◆ Data to examine:
· · · · ·

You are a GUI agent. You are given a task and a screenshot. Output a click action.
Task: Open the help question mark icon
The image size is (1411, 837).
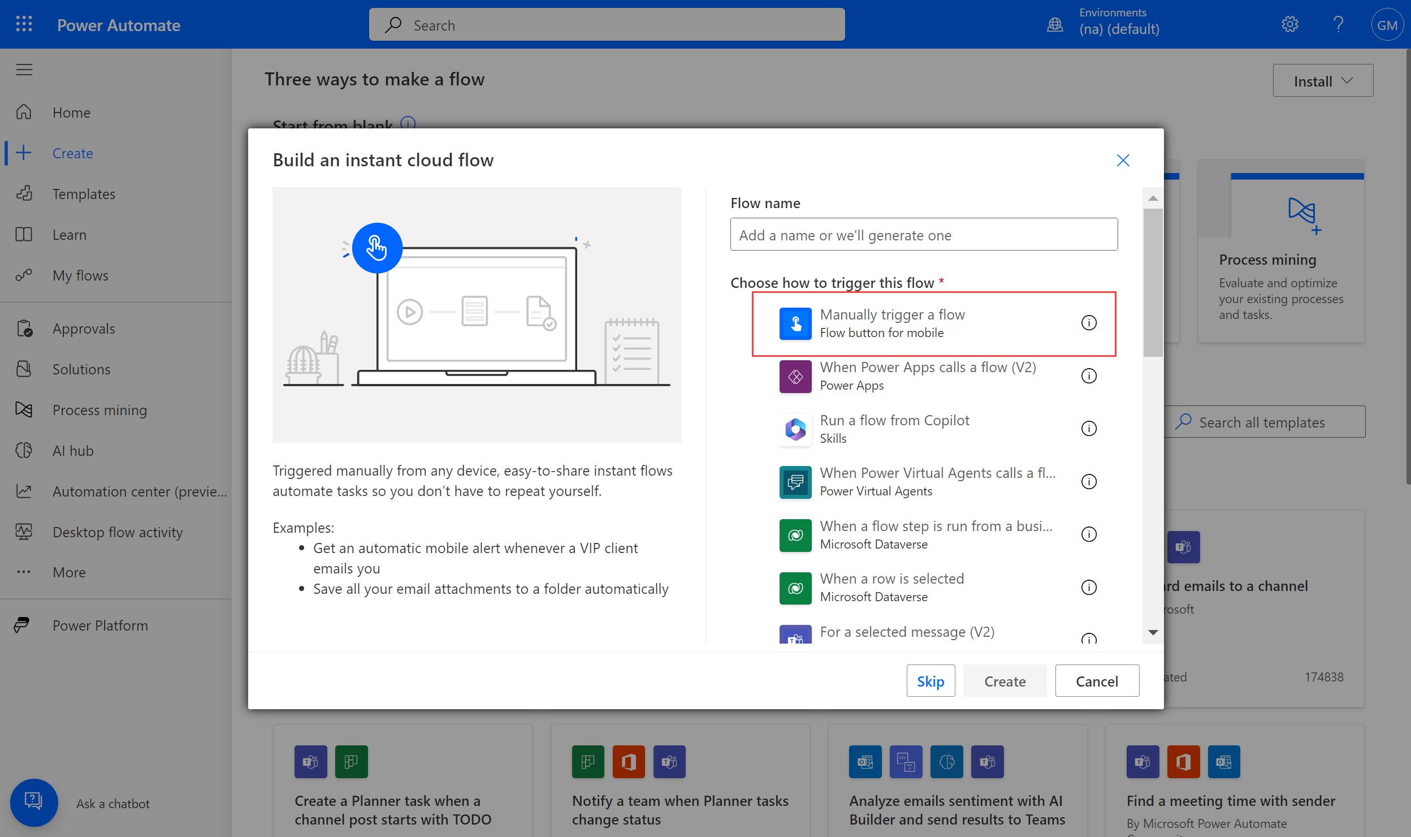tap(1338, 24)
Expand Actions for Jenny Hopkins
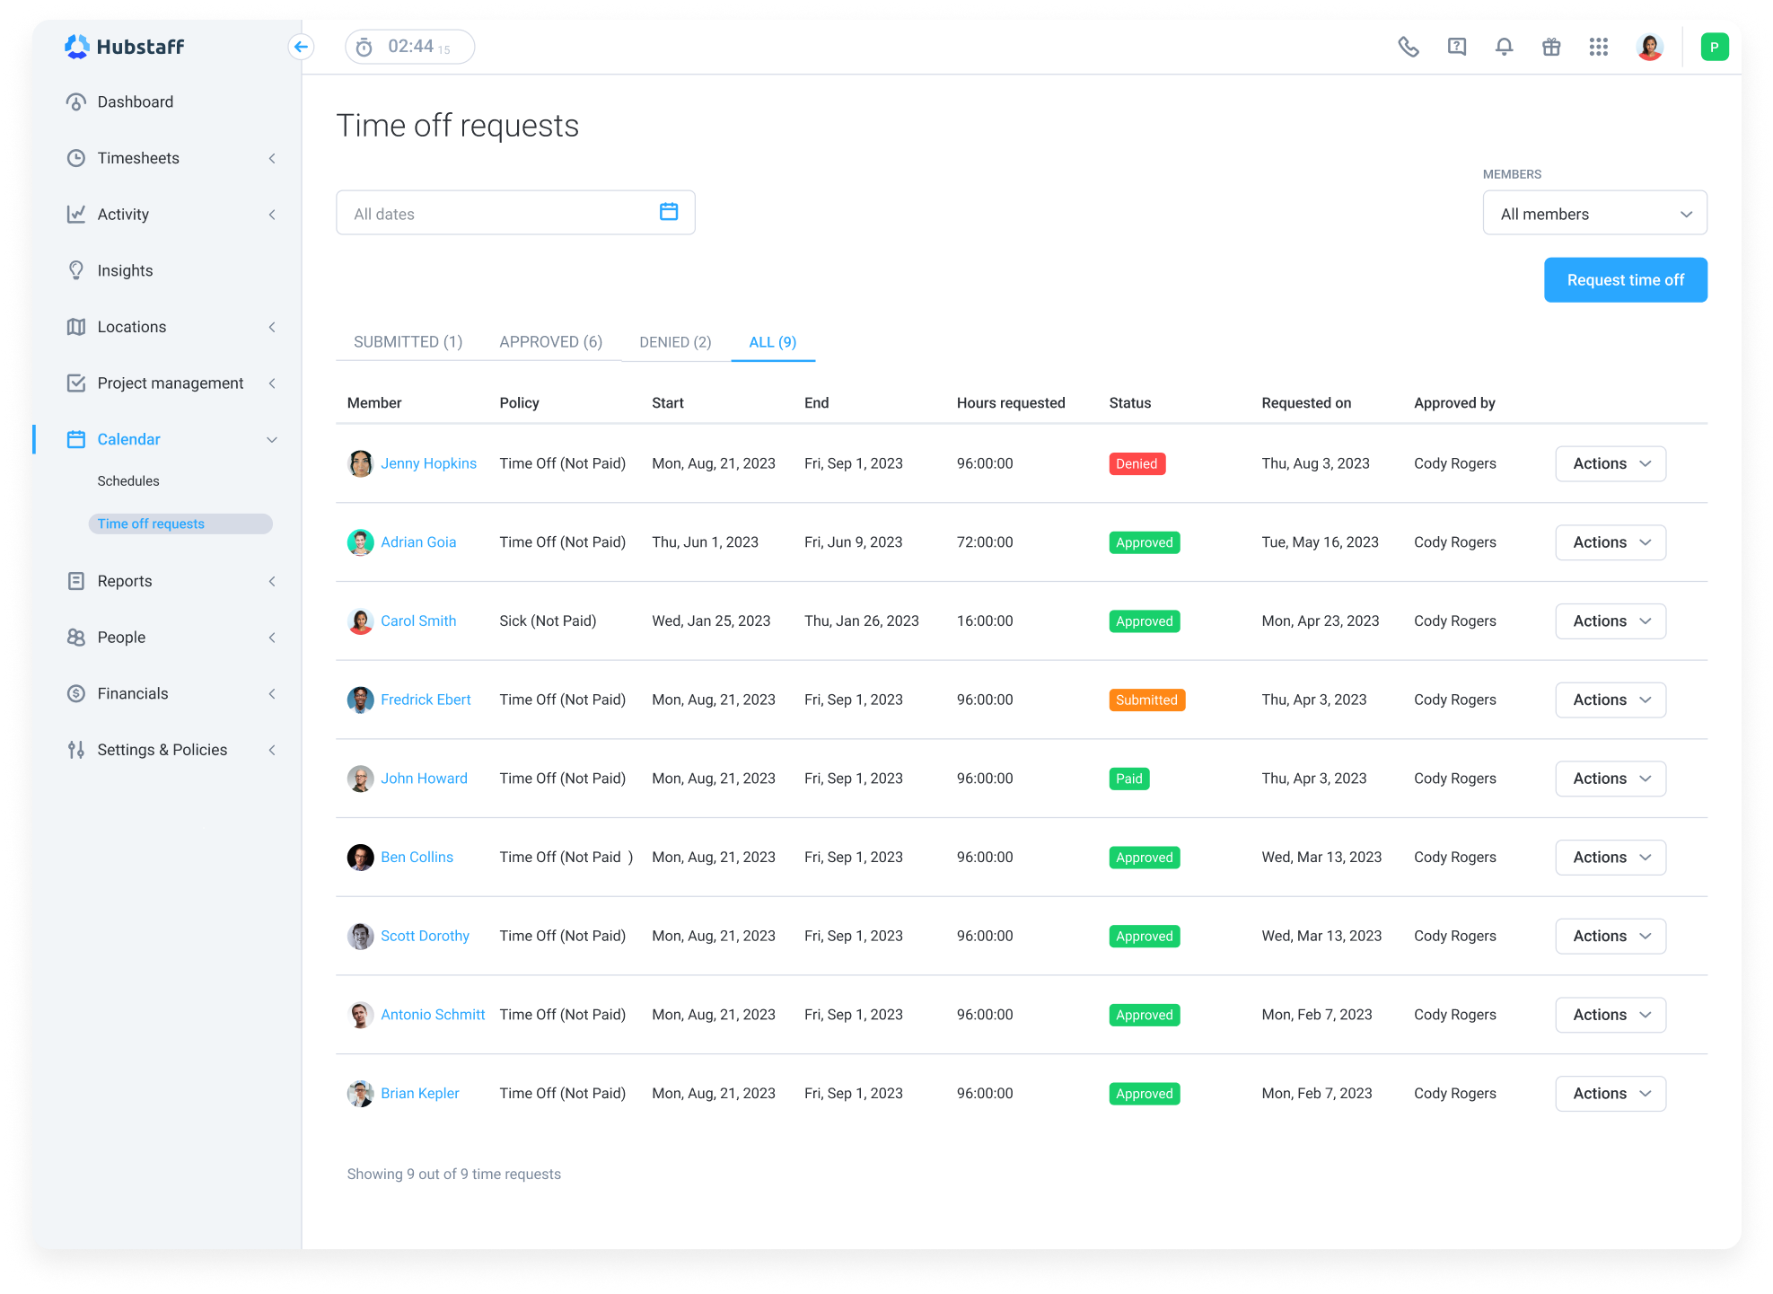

· · · · ·

Leave the pictures out, and copy exactly each line from the one containing "Task: Open the help question mark icon" through the final line of the data.

Task: Open the help question mark icon
The image size is (1411, 837).
tap(1338, 24)
Expand Actions for Jenny Hopkins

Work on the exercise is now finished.